### RECORDS PROVIDED
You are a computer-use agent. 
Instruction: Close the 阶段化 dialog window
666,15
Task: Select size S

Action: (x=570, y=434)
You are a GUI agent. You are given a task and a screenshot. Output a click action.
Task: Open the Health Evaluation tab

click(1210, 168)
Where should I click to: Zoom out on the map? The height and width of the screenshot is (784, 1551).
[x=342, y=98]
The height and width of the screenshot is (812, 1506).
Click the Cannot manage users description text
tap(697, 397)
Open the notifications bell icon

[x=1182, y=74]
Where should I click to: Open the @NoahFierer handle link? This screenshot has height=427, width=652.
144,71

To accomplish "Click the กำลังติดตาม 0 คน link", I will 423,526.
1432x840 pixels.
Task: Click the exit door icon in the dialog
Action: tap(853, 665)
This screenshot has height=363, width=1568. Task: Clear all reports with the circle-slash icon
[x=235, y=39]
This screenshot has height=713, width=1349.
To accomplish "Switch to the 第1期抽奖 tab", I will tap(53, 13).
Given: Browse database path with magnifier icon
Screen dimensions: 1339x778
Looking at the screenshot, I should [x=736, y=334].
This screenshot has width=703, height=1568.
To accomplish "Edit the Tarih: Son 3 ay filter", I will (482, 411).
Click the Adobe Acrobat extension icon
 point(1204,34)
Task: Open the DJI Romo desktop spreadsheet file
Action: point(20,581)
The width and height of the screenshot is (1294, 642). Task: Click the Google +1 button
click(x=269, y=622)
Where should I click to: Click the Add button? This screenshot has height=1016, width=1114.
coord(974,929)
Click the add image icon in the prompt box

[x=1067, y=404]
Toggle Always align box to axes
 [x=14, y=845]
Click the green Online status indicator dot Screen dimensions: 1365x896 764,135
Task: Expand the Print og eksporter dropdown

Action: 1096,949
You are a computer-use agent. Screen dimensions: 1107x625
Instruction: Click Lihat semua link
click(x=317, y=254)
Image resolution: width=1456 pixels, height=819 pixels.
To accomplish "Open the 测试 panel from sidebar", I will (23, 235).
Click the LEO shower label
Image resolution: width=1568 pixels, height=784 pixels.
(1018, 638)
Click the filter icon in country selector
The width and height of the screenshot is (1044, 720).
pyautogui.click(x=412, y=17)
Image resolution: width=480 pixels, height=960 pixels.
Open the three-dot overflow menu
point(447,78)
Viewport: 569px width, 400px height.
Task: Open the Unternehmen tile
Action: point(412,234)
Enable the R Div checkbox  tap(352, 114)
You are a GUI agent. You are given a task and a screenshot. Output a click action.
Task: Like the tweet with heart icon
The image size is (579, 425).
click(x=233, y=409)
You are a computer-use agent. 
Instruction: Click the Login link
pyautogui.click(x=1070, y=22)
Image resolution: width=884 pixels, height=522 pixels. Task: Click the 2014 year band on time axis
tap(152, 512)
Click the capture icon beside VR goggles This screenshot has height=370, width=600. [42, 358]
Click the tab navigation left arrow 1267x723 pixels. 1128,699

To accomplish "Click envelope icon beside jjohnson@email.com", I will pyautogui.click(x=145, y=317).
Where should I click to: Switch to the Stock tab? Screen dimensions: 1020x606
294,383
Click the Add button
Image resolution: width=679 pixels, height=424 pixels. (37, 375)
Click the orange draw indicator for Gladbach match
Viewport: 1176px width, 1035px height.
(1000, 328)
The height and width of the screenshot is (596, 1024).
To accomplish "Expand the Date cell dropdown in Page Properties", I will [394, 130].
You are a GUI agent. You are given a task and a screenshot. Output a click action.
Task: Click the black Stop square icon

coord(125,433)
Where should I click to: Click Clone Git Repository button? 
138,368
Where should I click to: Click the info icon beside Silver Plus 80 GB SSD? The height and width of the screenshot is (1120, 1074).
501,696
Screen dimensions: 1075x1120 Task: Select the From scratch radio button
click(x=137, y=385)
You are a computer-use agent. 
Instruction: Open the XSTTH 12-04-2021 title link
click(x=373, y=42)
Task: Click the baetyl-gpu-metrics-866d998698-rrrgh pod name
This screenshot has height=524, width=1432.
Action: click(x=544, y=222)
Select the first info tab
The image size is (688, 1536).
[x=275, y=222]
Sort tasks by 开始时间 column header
######
Write the material out once more so that every line matches the original.

• [YOUR RESPONSE]:
You are a computer-use agent. 
Instruction: Close the 阶段化 dialog window
666,15
Task: Select size S

Action: (x=570, y=434)
You are a GUI agent. You are given a task and a screenshot. Output a click action.
Task: Open the Health Evaluation tab

click(1210, 168)
Where should I click to: Zoom out on the map? The height and width of the screenshot is (784, 1551).
[x=342, y=98]
The height and width of the screenshot is (812, 1506).
Click the Cannot manage users description text
tap(697, 397)
Open the notifications bell icon

[x=1182, y=74]
Where should I click to: Open the @NoahFierer handle link? This screenshot has height=427, width=652.
144,71

To accomplish "Click the กำลังติดตาม 0 คน link", I will 423,526.
1432x840 pixels.
Task: Click the exit door icon in the dialog
Action: tap(853, 665)
This screenshot has height=363, width=1568. Task: Clear all reports with the circle-slash icon
[x=235, y=39]
This screenshot has height=713, width=1349.
To accomplish "Switch to the 第1期抽奖 tab", I will tap(53, 13).
Given: Browse database path with magnifier icon
Screen dimensions: 1339x778
Looking at the screenshot, I should [x=736, y=334].
This screenshot has width=703, height=1568.
To accomplish "Edit the Tarih: Son 3 ay filter", I will (482, 411).
Click the Adobe Acrobat extension icon
 point(1204,34)
Task: Open the DJI Romo desktop spreadsheet file
Action: point(20,581)
The width and height of the screenshot is (1294, 642). Task: Click the Google +1 button
click(x=269, y=622)
Where should I click to: Click the Add button? This screenshot has height=1016, width=1114.
coord(974,929)
Click the add image icon in the prompt box

[x=1067, y=404]
Toggle Always align box to axes
 [x=14, y=845]
Click the green Online status indicator dot Screen dimensions: 1365x896 764,135
Task: Expand the Print og eksporter dropdown

Action: 1096,949
You are a computer-use agent. Screen dimensions: 1107x625
Instruction: Click Lihat semua link
click(x=317, y=254)
Image resolution: width=1456 pixels, height=819 pixels.
To accomplish "Open the 测试 panel from sidebar", I will (23, 235).
Click the LEO shower label
Image resolution: width=1568 pixels, height=784 pixels.
(1018, 638)
Click the filter icon in country selector
The width and height of the screenshot is (1044, 720).
pyautogui.click(x=412, y=17)
Image resolution: width=480 pixels, height=960 pixels.
Open the three-dot overflow menu
point(447,78)
Viewport: 569px width, 400px height.
Task: Open the Unternehmen tile
Action: point(412,234)
Enable the R Div checkbox  tap(352, 114)
You are a GUI agent. You are given a task and a screenshot. Output a click action.
Task: Like the tweet with heart icon
The image size is (579, 425).
click(x=233, y=409)
You are a computer-use agent. 
Instruction: Click the Login link
pyautogui.click(x=1070, y=22)
Image resolution: width=884 pixels, height=522 pixels. Task: Click the 2014 year band on time axis
tap(152, 512)
Click the capture icon beside VR goggles This screenshot has height=370, width=600. [42, 358]
Click the tab navigation left arrow 1267x723 pixels. 1128,699

To accomplish "Click envelope icon beside jjohnson@email.com", I will pyautogui.click(x=145, y=317).
Where should I click to: Switch to the Stock tab? Screen dimensions: 1020x606
294,383
Click the Add button
Image resolution: width=679 pixels, height=424 pixels. (37, 375)
Click the orange draw indicator for Gladbach match
Viewport: 1176px width, 1035px height.
(1000, 328)
The height and width of the screenshot is (596, 1024).
To accomplish "Expand the Date cell dropdown in Page Properties", I will [394, 130].
You are a GUI agent. You are given a task and a screenshot. Output a click action.
Task: Click the black Stop square icon

coord(125,433)
Where should I click to: Click Clone Git Repository button? 
138,368
Where should I click to: Click the info icon beside Silver Plus 80 GB SSD? The height and width of the screenshot is (1120, 1074).
501,696
Screen dimensions: 1075x1120 Task: Select the From scratch radio button
click(x=137, y=385)
You are a computer-use agent. 
Instruction: Open the XSTTH 12-04-2021 title link
click(x=373, y=42)
Task: Click the baetyl-gpu-metrics-866d998698-rrrgh pod name
This screenshot has height=524, width=1432.
Action: click(x=544, y=222)
Select the first info tab
The image size is (688, 1536).
[x=275, y=222]
Sort tasks by 开始时间 column header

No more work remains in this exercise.